The four bills are the Nigeria Tax Bill, the Nigeria Tax Administration Bill, the Nigeria Revenue Service (Establishment) Bill, and the Joint Revenue Board (Establishment) Bill, focusing on key areas of Nigeria’s fiscal and revenue framework.
Tinubu signed the bills at a brief ceremony held at the Presidential Villa, Abuja, at about 3:20 pm on Thursday.
The presidential assent was witnessed by the Senate President, Speaker of the House of Representatives, Senate Majority Leader, House Majority Leader, chairman of the Senate Committee on Finance, and his House counterpart.
The Chairman of the Governors Forum, Mr. Abdulrahman Abdulrazaq of Kwara State, the Chairman of the Progressives Governors Forum, Mr. Hope Uzodinma of Imo State, the Minister of Finance and Coordination Minister of the Economy, Wale Edun, and the Attorney General of the Federation, Lateef Fagbemi (SAN), were also at the ceremony.
One of the four bills is the Nigeria Tax Bill (Ease of Doing Business), which aims to consolidate Nigeria’s fragmented tax laws into a harmonised statute.
“By reducing the multiplicity of taxes and eliminating duplication, the bill will enhance the ease of doing business, reduce taxpayer compliance burdens, and create a more predictable fiscal environment,” said the Presidency in a statement on Wednesday night.

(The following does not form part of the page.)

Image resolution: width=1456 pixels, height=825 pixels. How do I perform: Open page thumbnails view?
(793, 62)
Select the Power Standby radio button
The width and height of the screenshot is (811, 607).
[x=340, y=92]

The second bill, the Nigeria Tax Administration Bill, will establish a uniform legal and operational framework for tax administration across federal, state, and local governments.

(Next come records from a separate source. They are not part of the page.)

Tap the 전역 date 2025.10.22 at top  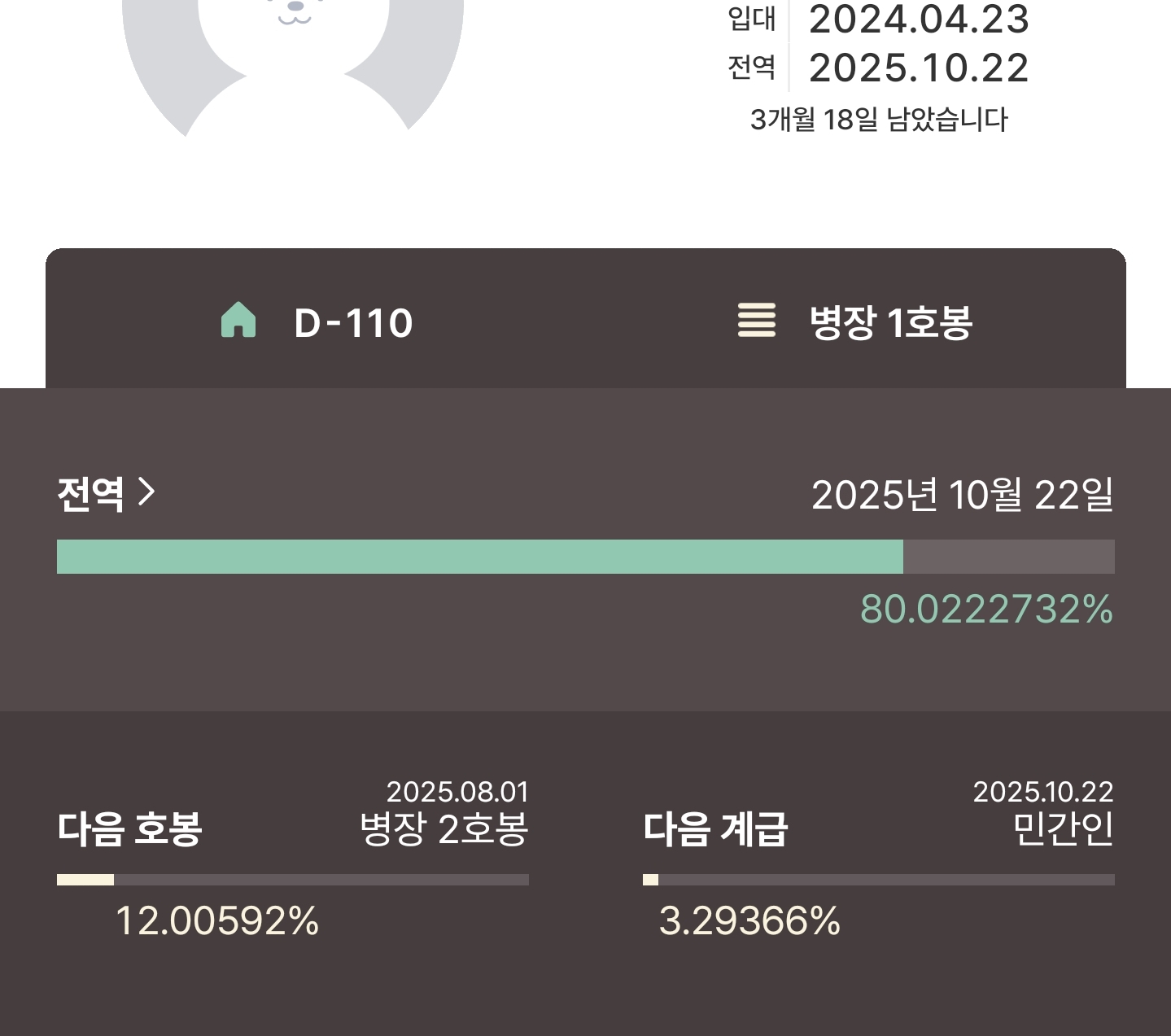point(919,68)
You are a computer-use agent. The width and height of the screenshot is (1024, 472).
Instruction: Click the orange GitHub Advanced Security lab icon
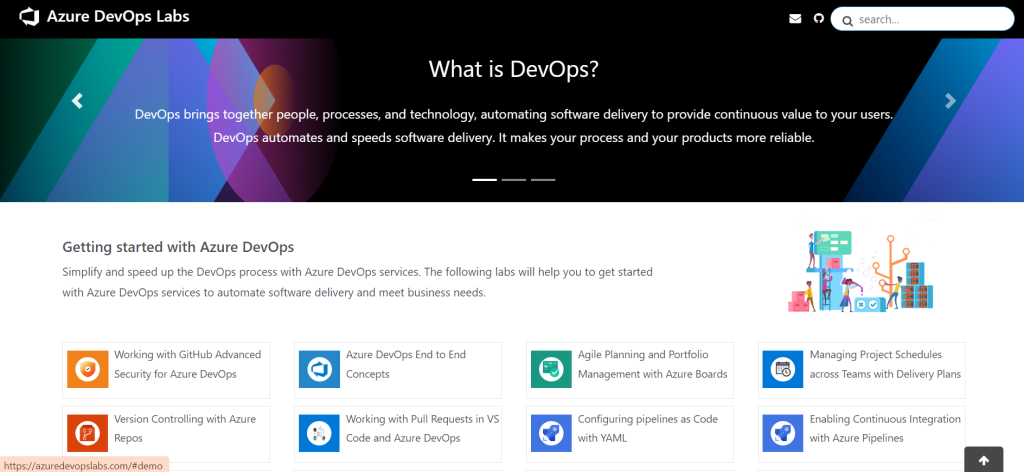click(88, 369)
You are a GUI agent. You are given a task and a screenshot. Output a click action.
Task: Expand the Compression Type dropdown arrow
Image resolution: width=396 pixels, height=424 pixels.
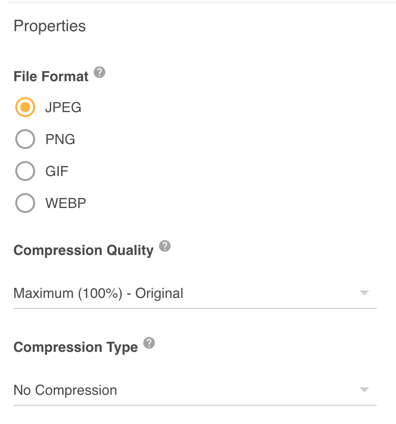pos(364,389)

The Nigeria Revenue Service (Establishment) Bill, the third bill, repeals the current Federal Inland Revenue Service Act and creates a more autonomous and performance-driven national revenue agency— the Nigeria Revenue Service.

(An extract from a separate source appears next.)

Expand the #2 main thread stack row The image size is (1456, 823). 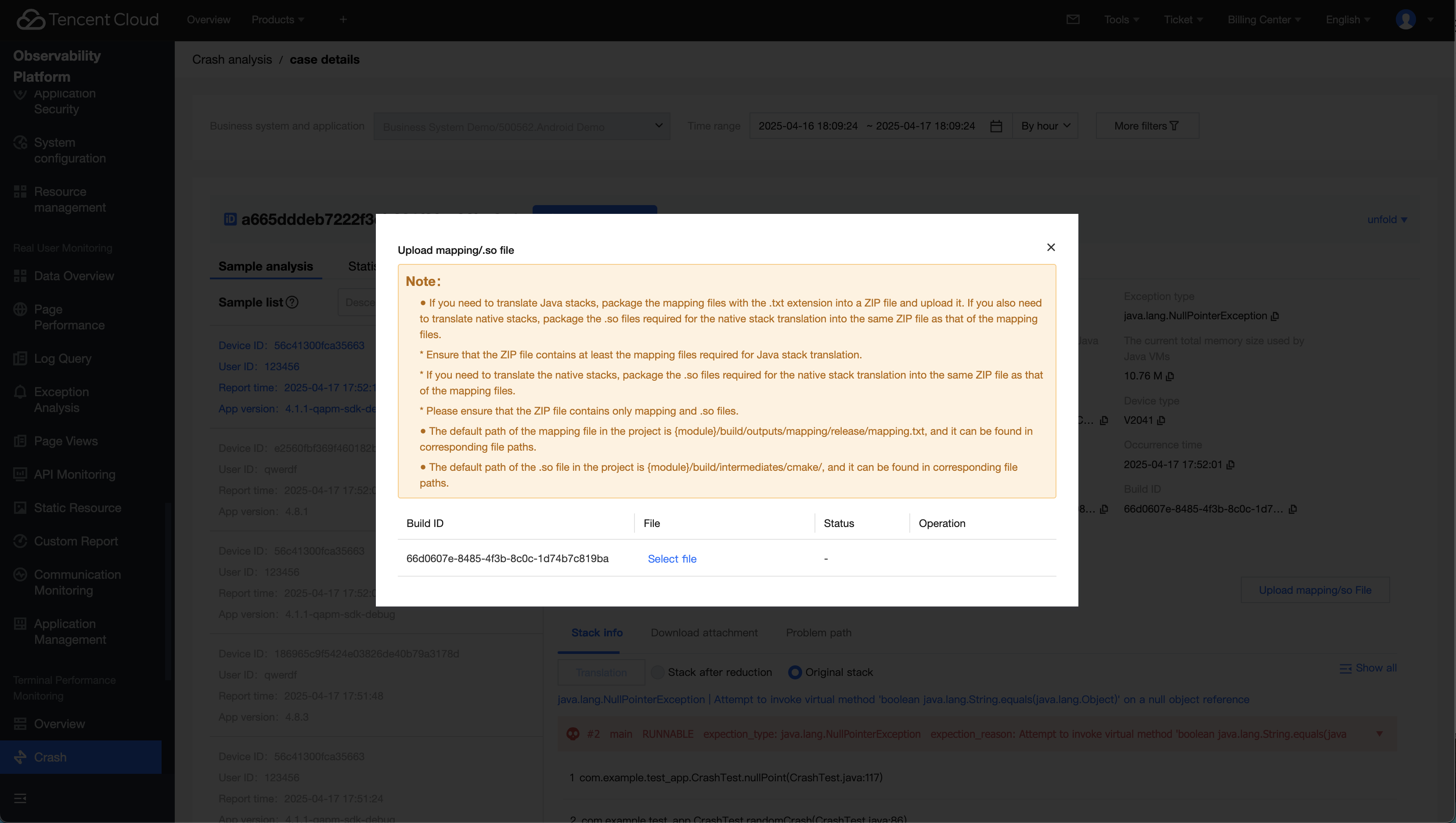point(1379,734)
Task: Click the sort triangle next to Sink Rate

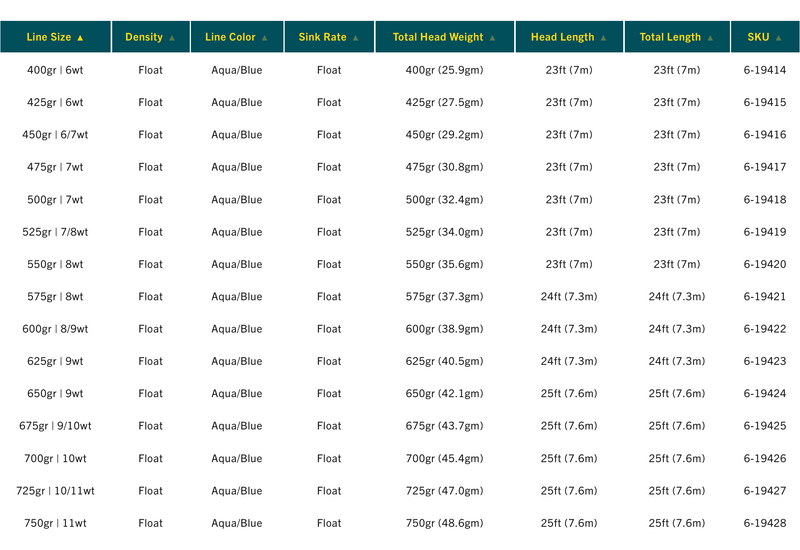Action: tap(356, 38)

It defines the NRS’s expanded mandate, including non-tax revenue collection, and lays out transparency, accountability, and efficiency mechanisms.
The fourth bill is the Joint Revenue Board (Establishment) Bill.
It provides for a formal governance structure to facilitate cooperation between revenue authorities at all levels of government. It introduces essential oversight mechanisms, including establishing a Tax Appeal Tribunal and an Office of the Tax Ombudsman.
Persecondnews recalls that President Bola Tinubu had in October 2024 transmitted the four tax reform bills to the National Assembly for consideration and passage.
The bills, drafted by the Presidential Committee on Tax Reforms and Fiscal Policy, aim to revolutionize Nigeria’s tax landscape by overhauling the existing tax laws, promoting exports, and streamlining tax administration.
However, the bills faced stiff opposition, mainly from the Northern parts of the country, particularly from Northern governors who had described the bills as “anti-North.”
The debates of the bills took a divisive turn, pitting the North against the South, with the contentious issue of VAT sharing formula at the forefront of the controversy.
The National Economic Council (NEC) chaired by Vice-President Kashim Shettima had urged President Tinubu to withdraw the contentious bills for further consultations across the country.
Tinubu, however, stood his grounds, asserting that all concerns regarding the bills should be addressed during deliberation in the National Assembly, instead of withdrawing the bills.